- Directive
Answer these from the article on rideshare insurance:
(a) In states without an officially recognized rideshare policy, what may a personal insurer do to a rideshare driver?
(b) When does Period 2 begin?
(c) What can happen to a driver without a rideshare endorsement on a personal policy who has an accident on the job?

Insurance can be a daunting task in the best of circumstances. Add rideshare into the mix and the average person can find it very confusing.
How do you know what coverage is needed? Are you going to be paying a lot more for full coverage?
In this article, we’ll cover the top things drivers should know about rideshare insurance.
However, the number one thing I want you to take away from this is that you absolutely need rideshare coverage if you’re a rideshare driver. Otherwise, you’re not as well covered as you may think.
- Not all insurance companies offer rideshare coverage
- If you don’t get a rideshare endorsement on your personal policy, you may find yourself without any insurance if you get into an accident on the job
- Adding a rideshare endorsement does not have to mean it’ll cost you thousands more than your regular policy. Shop around for what works best for you
Rideshare vs Delivery vs Standard Insurance
If you’re just learning about rideshare insurance and not sure why you need it, it’s because as a rideshare driver, you need to be especially mindful of the risks and insurance limits in your state.
There are many states where there isn’t an officially recognized rideshare insurance policy and, although you may still be covered by Uber/Lyft, your personal insurer may drop you for being a rideshare driver. You don’t want your income stream cut off before rent is due next month!
Learn more about how delivery insurance works here: How Delivery Insurance Works For Uber Eats & DoorDash Drivers
Uber and Lyft only cover rideshare drivers during Periods 2 and 3. Period 2 starts once you accept a ride request and are en route to your passenger, and Period 3 starts once your passenger gets into your car.

- Stored rows
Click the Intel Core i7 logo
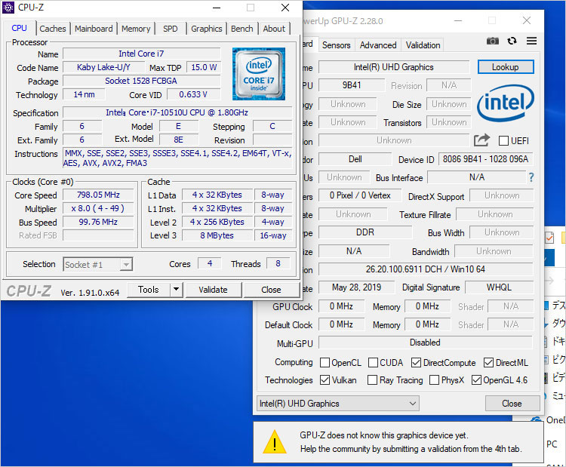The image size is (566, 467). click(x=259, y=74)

--

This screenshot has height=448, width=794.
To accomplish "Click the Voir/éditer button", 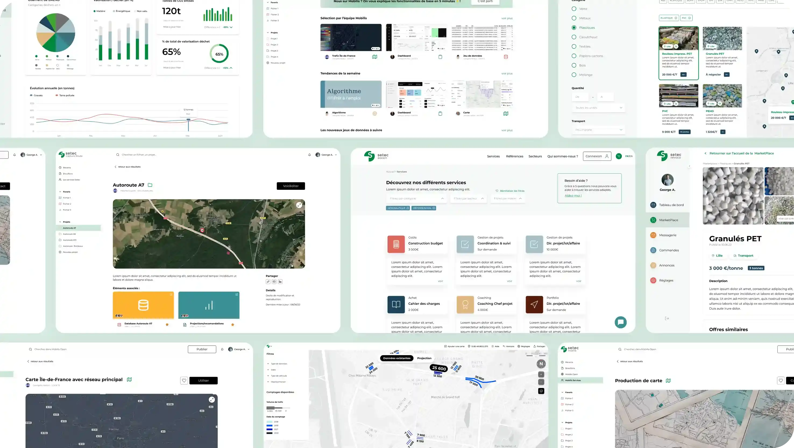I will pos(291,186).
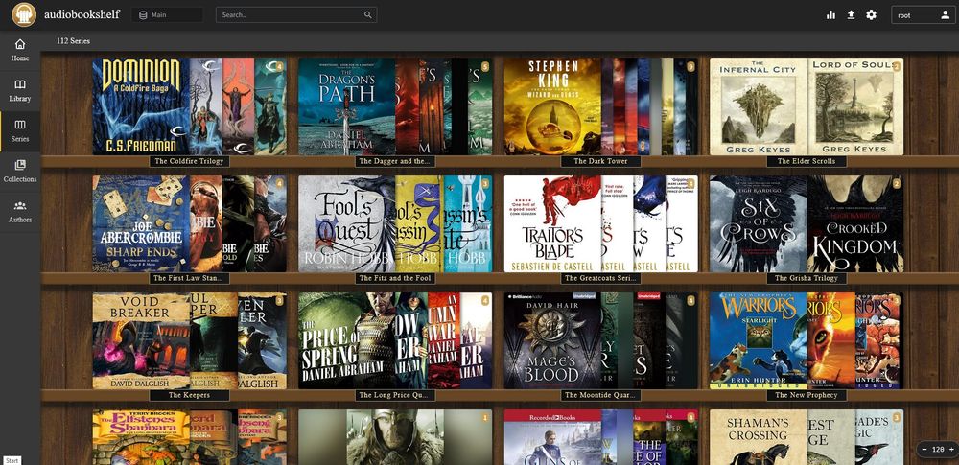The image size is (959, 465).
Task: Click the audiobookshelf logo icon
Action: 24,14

--

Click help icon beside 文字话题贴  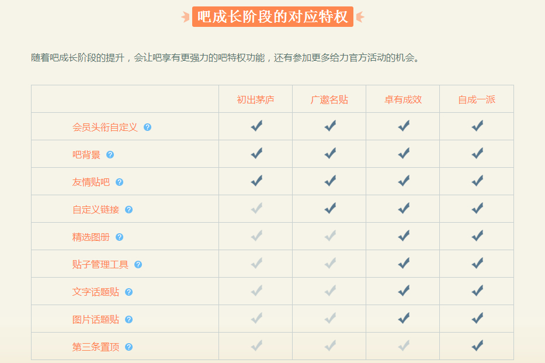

- Task response
(a) The personal insurer may drop the driver for being a rideshare driver.
(b) Period 2 begins once the driver accepts a ride request and is en route to the passenger.
(c) The driver may end up without any insurance.